• _EXERCISE INPUT_
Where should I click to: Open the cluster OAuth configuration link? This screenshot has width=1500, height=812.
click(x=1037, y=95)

==

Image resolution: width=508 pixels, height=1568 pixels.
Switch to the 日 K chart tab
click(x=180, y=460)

• _TASK PROMPT_
Duplicate the records from the line with "Image resolution: width=508" through the line with "click(x=180, y=460)", keeping both of those lines.

• _THE OUTPUT_
Image resolution: width=508 pixels, height=1568 pixels.
Switch to the 日 K chart tab
click(x=180, y=460)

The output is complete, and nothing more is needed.